Re: [netcdfgroup] Sort of Inverse of netcdf diskless mode

  • To: Roy Mendelssohn - NOAA Federal <roy.mendelssohn@xxxxxxxx>
  • Subject: Re: [netcdfgroup] Sort of Inverse of netcdf diskless mode
  • From: Doug Hunt <dhunt@xxxxxxxx>
  • Date: Thu, 20 Nov 2014 11:51:33 -0700
Hi Roy: It's not too big a deal, the netCDF 3 format is nicely orthogonal and easy to parse. The attached perl library is only around 350 lines long with adequate comments, but it gives you most basic functionality you need for reading.

Regards,

  Doug

On 11/20/14 10:36, Roy Mendelssohn - NOAA Federal wrote:
Hi Doug:

Thanks for the comments. I would be interested on seeing the perl code, just to see how complicated 
it is to do this (though I don’t really know perl).  Fro my purposes. since this is something 
we will be distributing, we want to keep  what we do to code that is “native” to the 
program, in this case R.

-Roy

On Nov 20, 2014, at 8:48 AM, Doug Hunt <dhunt@xxxxxxxx> wrote:

Hi Roy:  I had a similar problem earlier this year.  I wanted to open a netCDF 
3 file and read from it using the netCDF library when the file was presented to 
me in memory instead of as a disk file.

I spent some time examining the netCDF library source and talking to UNIDATA 
folks about this and determined that the library was too hard to change.  The 
interface depended upon passing in a file name and it would be too hard to 
modify it to add an 'ncopen' that took a pointer to memory instead.
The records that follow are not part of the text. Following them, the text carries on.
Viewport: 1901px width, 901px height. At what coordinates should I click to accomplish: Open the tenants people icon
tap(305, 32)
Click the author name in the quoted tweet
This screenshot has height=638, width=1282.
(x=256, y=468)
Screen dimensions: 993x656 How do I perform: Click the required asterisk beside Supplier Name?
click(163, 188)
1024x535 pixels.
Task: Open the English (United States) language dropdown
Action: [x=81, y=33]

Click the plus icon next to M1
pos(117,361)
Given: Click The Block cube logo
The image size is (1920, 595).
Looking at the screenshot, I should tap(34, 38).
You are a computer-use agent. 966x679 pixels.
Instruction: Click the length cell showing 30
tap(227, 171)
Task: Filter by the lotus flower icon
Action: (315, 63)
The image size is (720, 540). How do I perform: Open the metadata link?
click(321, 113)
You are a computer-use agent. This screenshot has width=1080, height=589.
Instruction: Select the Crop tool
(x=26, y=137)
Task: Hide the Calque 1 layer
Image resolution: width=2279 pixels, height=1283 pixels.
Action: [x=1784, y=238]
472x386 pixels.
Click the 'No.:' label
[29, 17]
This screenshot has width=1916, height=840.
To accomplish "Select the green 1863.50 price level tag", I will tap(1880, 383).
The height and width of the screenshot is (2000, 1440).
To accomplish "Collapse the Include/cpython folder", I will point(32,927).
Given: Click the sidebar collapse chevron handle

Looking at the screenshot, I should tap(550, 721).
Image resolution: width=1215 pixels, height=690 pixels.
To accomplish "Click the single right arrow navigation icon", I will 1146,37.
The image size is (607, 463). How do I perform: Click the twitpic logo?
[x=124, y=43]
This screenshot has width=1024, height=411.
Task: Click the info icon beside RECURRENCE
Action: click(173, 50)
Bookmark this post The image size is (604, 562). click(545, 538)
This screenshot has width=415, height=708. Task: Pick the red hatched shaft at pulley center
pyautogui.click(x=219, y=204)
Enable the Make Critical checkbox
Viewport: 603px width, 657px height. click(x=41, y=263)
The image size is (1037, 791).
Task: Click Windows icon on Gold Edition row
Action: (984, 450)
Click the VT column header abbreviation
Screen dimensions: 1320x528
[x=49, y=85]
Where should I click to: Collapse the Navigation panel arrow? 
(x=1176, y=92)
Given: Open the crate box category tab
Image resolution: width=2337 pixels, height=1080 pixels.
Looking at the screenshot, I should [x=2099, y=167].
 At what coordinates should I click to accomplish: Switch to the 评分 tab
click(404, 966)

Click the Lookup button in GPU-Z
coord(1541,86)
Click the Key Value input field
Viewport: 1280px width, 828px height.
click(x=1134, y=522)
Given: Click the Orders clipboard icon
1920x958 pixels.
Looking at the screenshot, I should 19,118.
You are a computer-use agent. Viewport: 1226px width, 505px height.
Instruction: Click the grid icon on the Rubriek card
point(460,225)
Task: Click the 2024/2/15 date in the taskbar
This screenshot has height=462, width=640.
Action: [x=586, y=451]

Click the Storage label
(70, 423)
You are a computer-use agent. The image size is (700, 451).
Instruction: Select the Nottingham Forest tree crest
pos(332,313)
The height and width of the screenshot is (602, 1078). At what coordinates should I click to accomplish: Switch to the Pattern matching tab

What I ended up doing was writing a reader from scratch in perl (since this 
application was in perl using the PDL::NetCDF interface) that reads the raw 
netCDF3 binary format.

This has proved to be a good lightweight solution for us, but it does restrict 
us to netCDF 3.

I'd be happy to share my perl netCDF 3 reader library if you are interested.

Incidentally, as a result of this experience, I came away with an appreciation 
for the elegance and good design of the netCDF 3 binary format and a suspicion 
of the netCDF 4 format as being too complex and having too much library 
overhead.

Regards,

  Doug

On 11/19/14 18:41, Roy Mendelssohn - NOAA Federal wrote:
Hi All:

Netcdf now has the option of  creating or reading a file entirely in memory, a 
nice option to have. I am wondering if there is any way to do sort of the 
inverse.  Some web libraries allow for a pure binary download of a file into 
memory, so what I have sitting there is essentially a binary image of the 
netcdf file.  Is there any way to open that image without writing to disk?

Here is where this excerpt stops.